PROBLEM TO SOLVE
The answer should be the records below, word for word, with every image left out.

───── INPUT DATA ─────

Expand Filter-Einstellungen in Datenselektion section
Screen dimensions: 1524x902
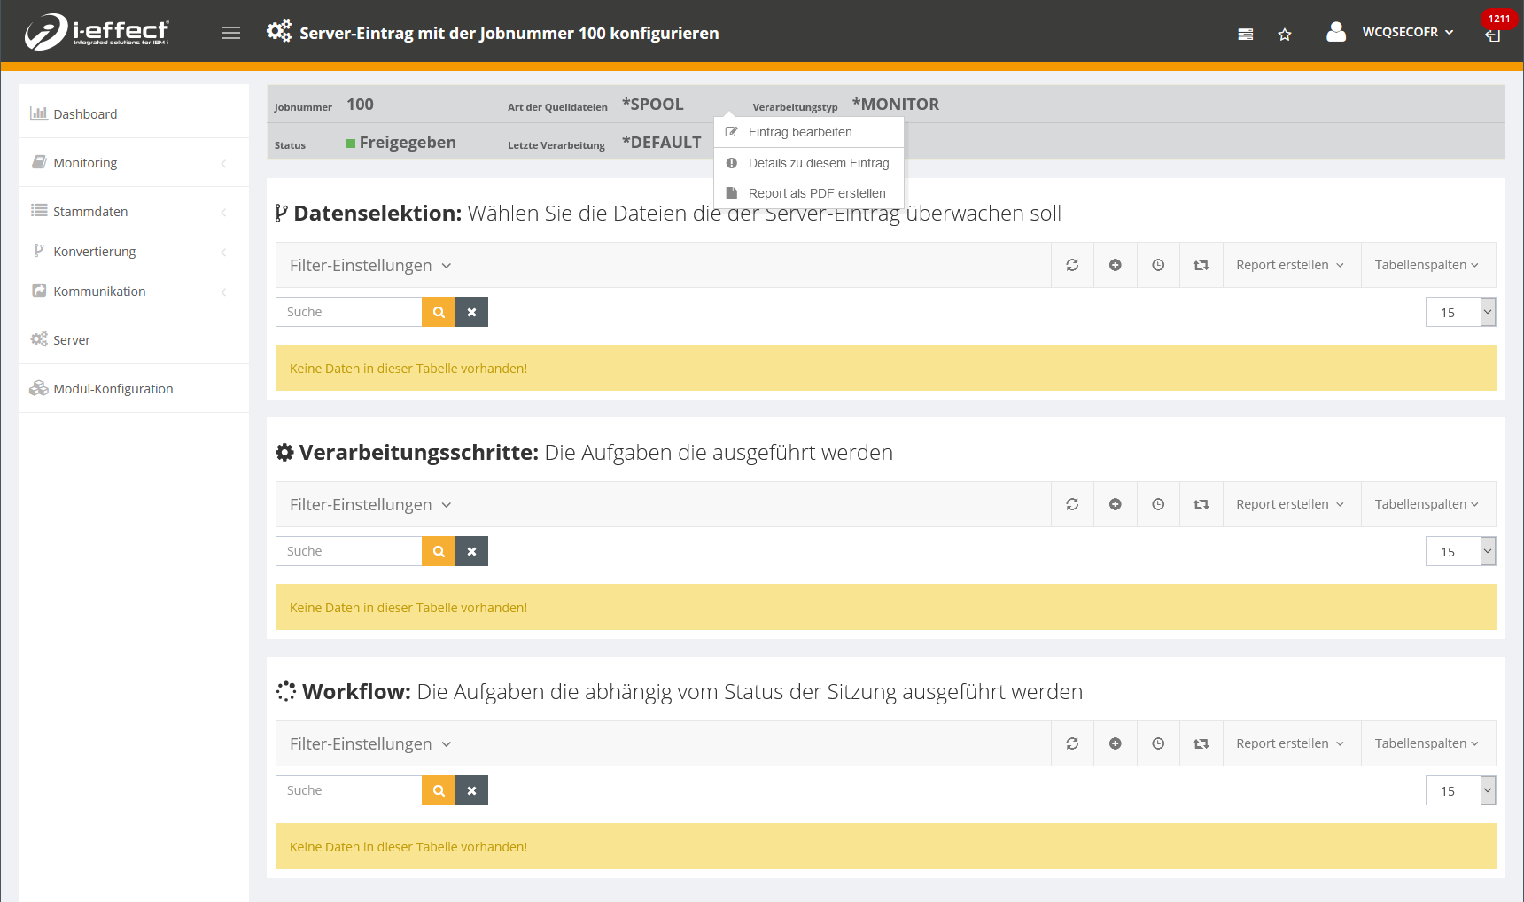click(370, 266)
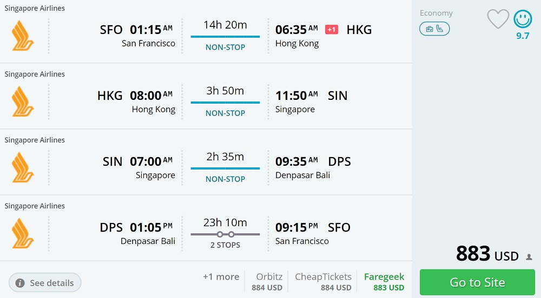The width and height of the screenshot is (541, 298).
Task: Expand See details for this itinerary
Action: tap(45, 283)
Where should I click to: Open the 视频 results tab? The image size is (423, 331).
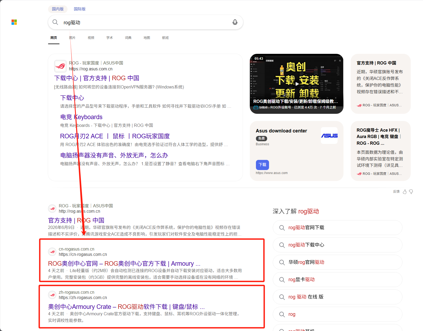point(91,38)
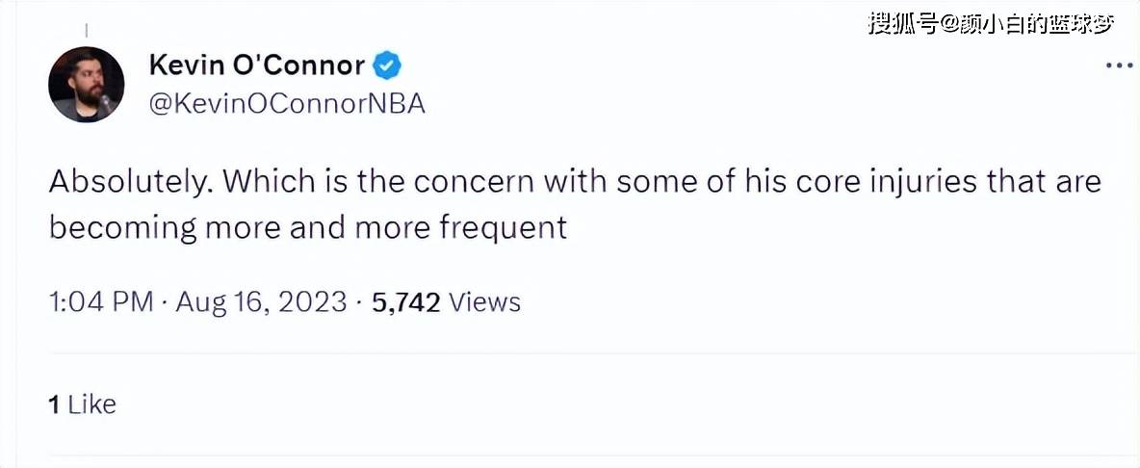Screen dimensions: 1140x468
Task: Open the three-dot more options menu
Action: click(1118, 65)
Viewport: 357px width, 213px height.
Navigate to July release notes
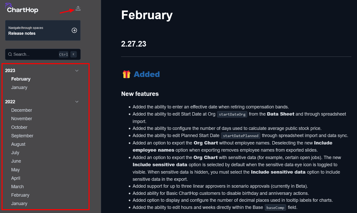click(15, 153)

─────

RESPONSE BELOW
Expand Filter-Einstellungen in Datenselektion section
Screen dimensions: 1524x902
click(370, 266)
The width and height of the screenshot is (541, 298).
Task: Expand See details for this itinerary
Action: tap(45, 283)
Where should I click to: Open the 视频 results tab? The image size is (423, 331).
point(91,38)
Screen dimensions: 1140x468
Task: Open the three-dot more options menu
Action: click(1118, 65)
Viewport: 357px width, 213px height.
Navigate to July release notes
click(15, 153)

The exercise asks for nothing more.